ちなみにわたし、竹中さんの色鉛筆を使った宮崎翁宛のハガキ数葉、翁より託されています。中に本誌「KOBECCO」に関するハガキもある。―万亀楼のこと「神戸っ子」にもかきました 宙外や水蔭の記事は知りませんでした―そういえば竹中さんの絶筆は「KOBECCO」昭和57年3月号に発表されたエッセー「老友」だった。

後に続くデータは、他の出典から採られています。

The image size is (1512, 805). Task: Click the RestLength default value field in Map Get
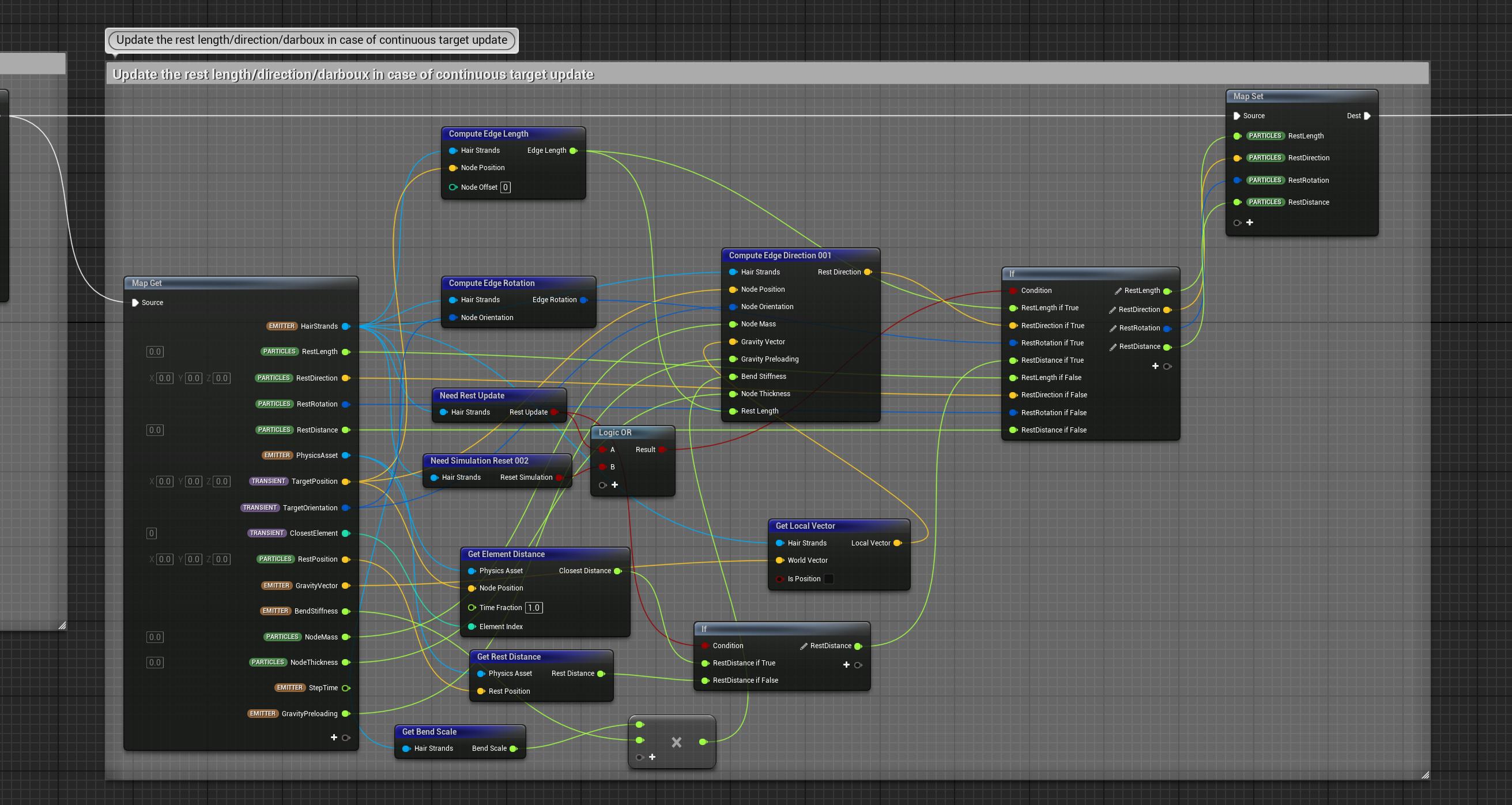pos(155,352)
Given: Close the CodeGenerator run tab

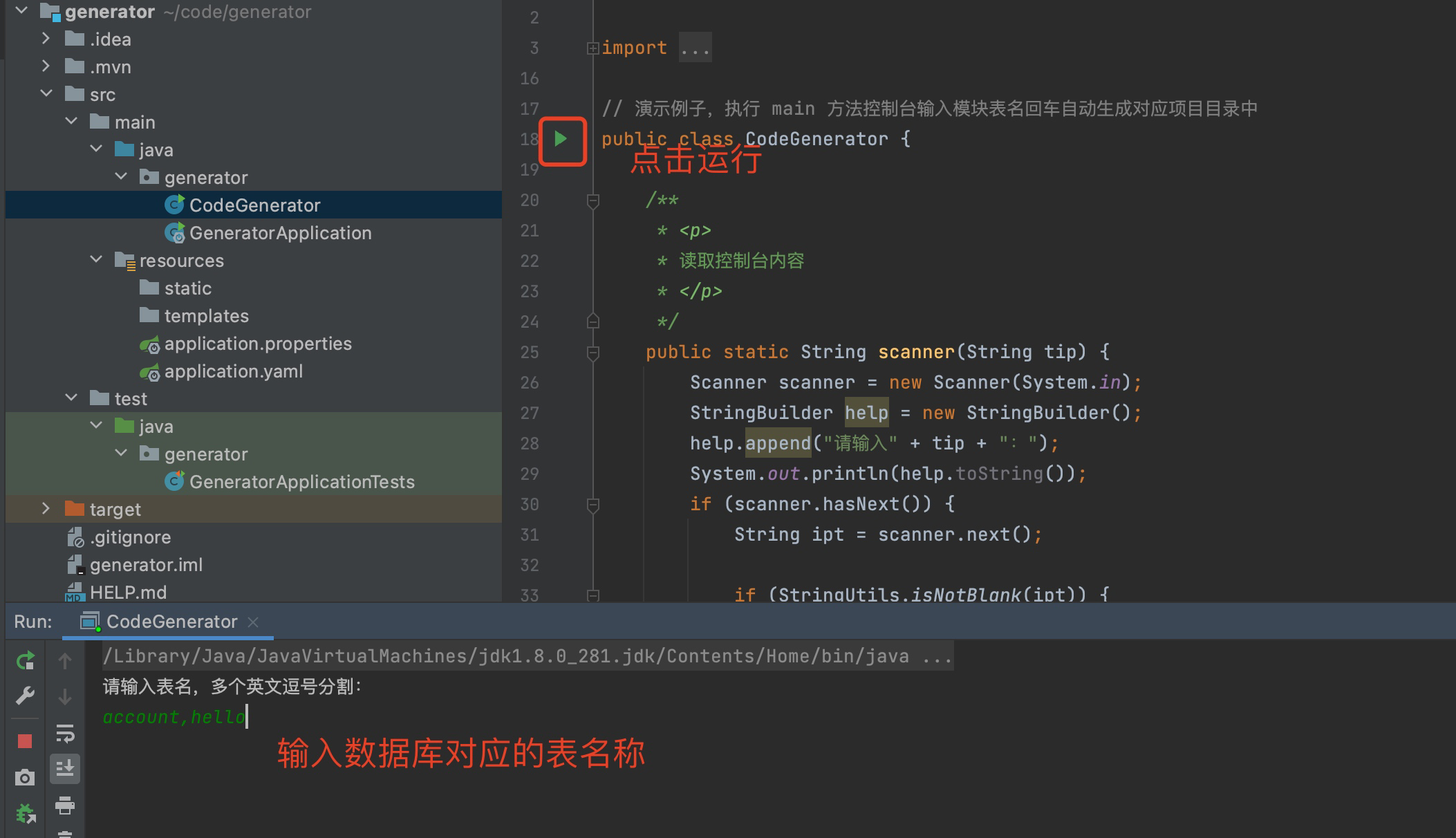Looking at the screenshot, I should pos(253,622).
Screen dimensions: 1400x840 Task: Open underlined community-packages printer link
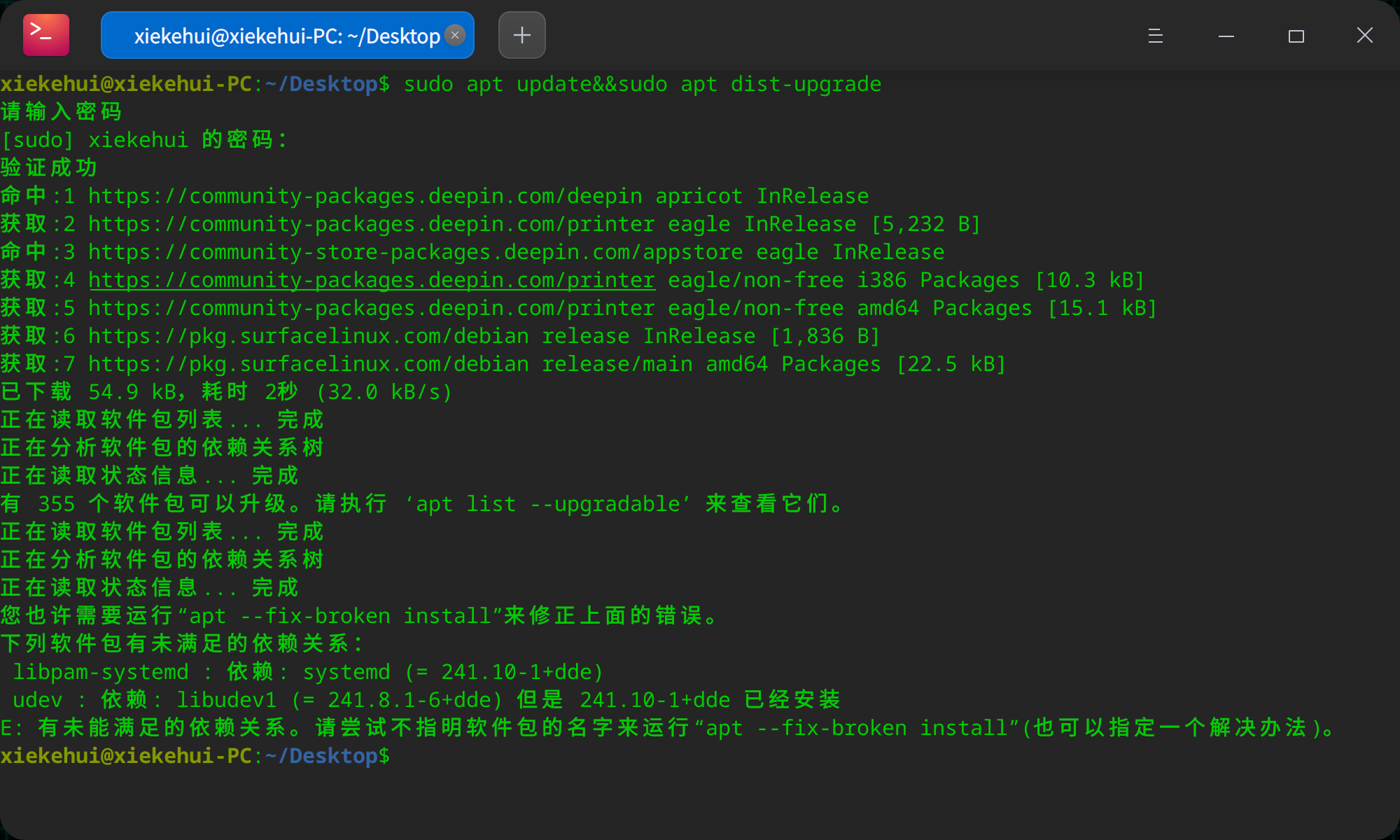click(372, 280)

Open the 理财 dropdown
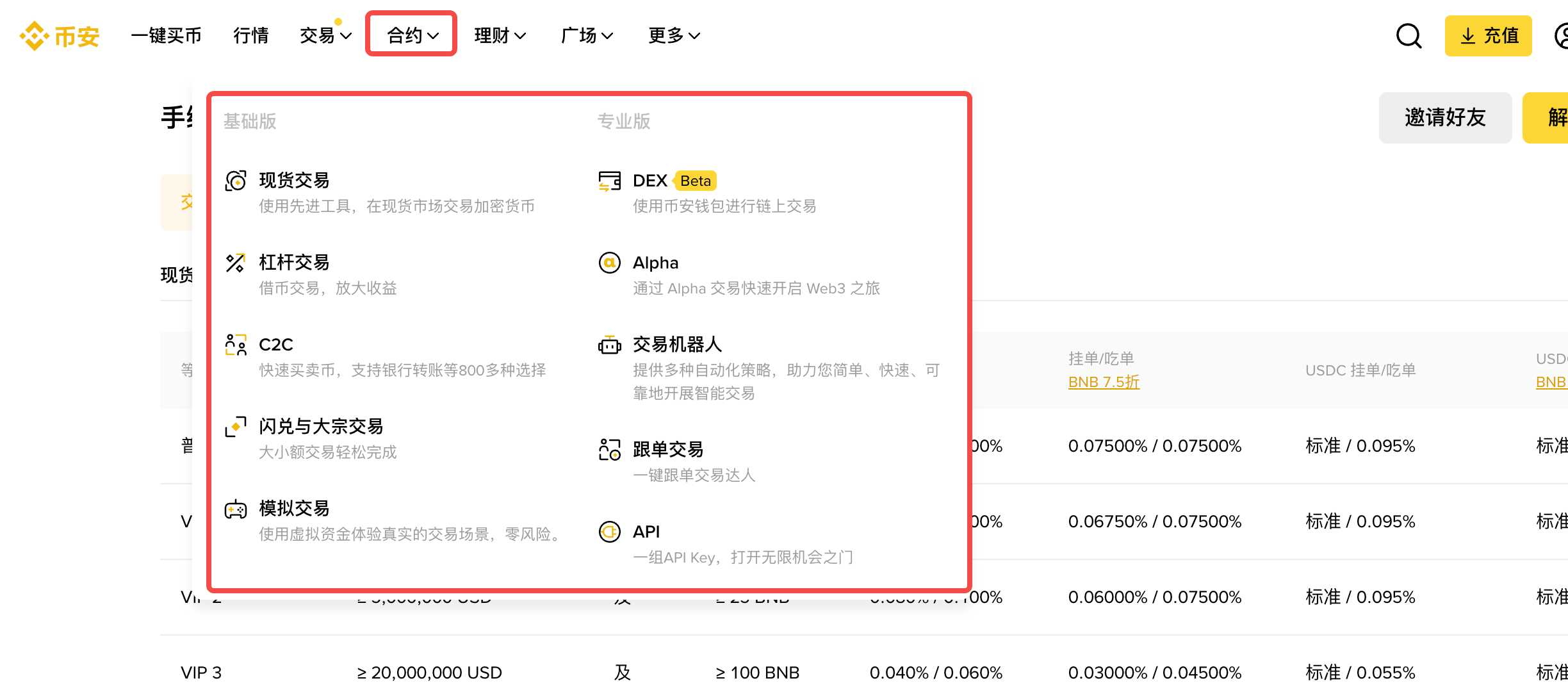[x=500, y=35]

「僕の家の近くに杉山平一さんが住んでおられて、同じようにお話をお聞きして記事にさせて頂いてました。何かあると杉山さんとこに行くんです。ところが杉山さんは、夜遅くでも嫌な顔ひとつせずに会って下さいました。そのころの杉山さんは父親が経営しご自分が専務をされていた会社のこと(後に倒産)もあって随分多忙だったと思います。けど居留守をお使いになることもなくてね。胸の内で『杉山さん、すみません』と手を合わせながら、いつか原稿料が払えるようになったら、と心に誓っていました。後に太宰治が死んだ時に、上司に泣くように頼んで杉山さんのために原稿料を出してもらいました」
一昨年の夏わたし、宮崎翁のご案内で杉山平一さんの旧居のあたりを探索しました。翁、「すっかり変わってしまって…」と高級住宅街の中をうろうろし、やっと、「ここです」とたどり着き、写真に撮ったりしたのでした。
しかし残念ながら杉山さんは今年五月、97歳で急逝された。最後の詩集『希望』が現代詩人賞を受けられることが決まっており、東京での授賞式に出かけるのを楽しみにされていた矢先だった。
思い起こせば、昨年秋、私の店「喫茶・輪」で催した「詩書展」に、ご息女の初美さんに付き添われてお越し頂いたのがお会いした最後になった。その時のことは、この連載の第10囘「関西探偵作家クラブ」に書いた。 つづく
■出石アカル(いずし・あかる)
一九四三年兵庫県生まれ。「風媒花」「火曜日」同人。兵庫県現代詩協会会員。詩集「コーヒーカップの耳」(編集工房ノア刊)にて、二〇〇二年度第三十一回ブルーメール賞文学部門受賞。喫茶店《輪》のマスター。